Inverse Reinforcement Learning (IRL) is a compelling technique for revealing the rationale underlying the behavior of autonomous agents. IRL seeks to estimate the unknown reward function of a Markov decision process (MDP) from observed agent trajectories. However, IRL needs a transition function, and most algorithms assume it is known or Can be estimated in advance from data. It therefore becomes even more challenging when such transition dynamics is not known a-priori, since it enters the estimation of the policy in addition to determining the system's evolution. When the dynamics of these agents in the state-action space is described by stochastic differential equations (SDE) in It\^{o} calculus, these transitions can be inferred from the mean-field theory described by the Fokker-Planck (FP) equation. We conjecture there exists an isomorphism between the time-discrete FP and MDP that extends beyond the minimization of free energy (in FP) and maximization of the reward (in MDP). We identify specific manifestations of this isomorphism and use them to create a novel physics-aware IRL algorithm, FP-IRL, which can simultaneously infer the transition and reward functions using only observed trajectories.

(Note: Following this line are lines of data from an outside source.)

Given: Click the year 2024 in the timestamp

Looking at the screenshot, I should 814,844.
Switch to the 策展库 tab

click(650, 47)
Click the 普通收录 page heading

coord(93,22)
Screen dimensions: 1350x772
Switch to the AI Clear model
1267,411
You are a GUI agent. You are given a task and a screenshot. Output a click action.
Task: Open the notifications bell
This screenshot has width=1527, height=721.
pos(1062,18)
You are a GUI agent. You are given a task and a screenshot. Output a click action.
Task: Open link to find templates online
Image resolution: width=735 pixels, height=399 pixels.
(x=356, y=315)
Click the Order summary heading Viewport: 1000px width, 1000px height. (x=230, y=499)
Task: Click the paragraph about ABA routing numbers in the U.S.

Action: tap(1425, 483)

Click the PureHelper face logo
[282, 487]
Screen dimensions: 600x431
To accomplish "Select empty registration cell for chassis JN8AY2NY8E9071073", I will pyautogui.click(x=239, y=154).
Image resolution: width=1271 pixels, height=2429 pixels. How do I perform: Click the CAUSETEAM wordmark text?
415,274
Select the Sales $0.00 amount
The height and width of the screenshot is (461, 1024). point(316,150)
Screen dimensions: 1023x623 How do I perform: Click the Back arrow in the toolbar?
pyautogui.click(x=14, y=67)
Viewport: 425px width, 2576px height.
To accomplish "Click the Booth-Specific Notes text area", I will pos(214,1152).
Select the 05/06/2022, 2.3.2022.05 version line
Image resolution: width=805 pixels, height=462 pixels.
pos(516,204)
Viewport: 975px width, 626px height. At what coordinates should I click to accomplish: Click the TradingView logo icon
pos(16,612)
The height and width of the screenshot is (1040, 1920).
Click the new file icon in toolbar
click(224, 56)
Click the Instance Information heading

We employ variational system identification to infer the potential function in FP, which consequently allows the evaluation of reward, transition, and policy by leveraging the conjecture. We demonstrate the effectiveness of FP-IRL by applying it to a synthetic benchmark and a biological problem of cancer cell dynamics, where the transition function is inaccessible.

Bio

Krishna Garikipati obtained his PhD at Stanford University in 1996, and after a few years of post-doctoral work, he joined the University of Michigan in 2000, rising to Professor in the Departments of Mechanical Engineering and Mathematics. Between 2016 and 2022, he served as the Director of the Michigan Institute for Computational Discovery & Engineering (MICDE). In January 2024 he moved to the University of Southern California as a Professor of Aerospace and Mechanical Engineering. His research is in scientific machine learning and computational science, with applications drawn from biophysics, mathematical biology, materials physics and nonlinear mechanics. He has been awarded the DOE Early Career Award for Scientists and Engineers, the Presidential Early Career Award for Scientists and Engineers (PECASE), a Humboldt Research Fellowship, and the 2025 Oden Medal in Computational Science from the US Association for Computational Mechanics. He is a fellow of the US Association for Computational Mechanics, the International Association for Computational Mechanics and the Society of Engineering Science, a Life Member of Clare Hall at University of Cambridge, and a visiting scholar in Computational Biology at the Flatiron Institute of the Simons Foundation.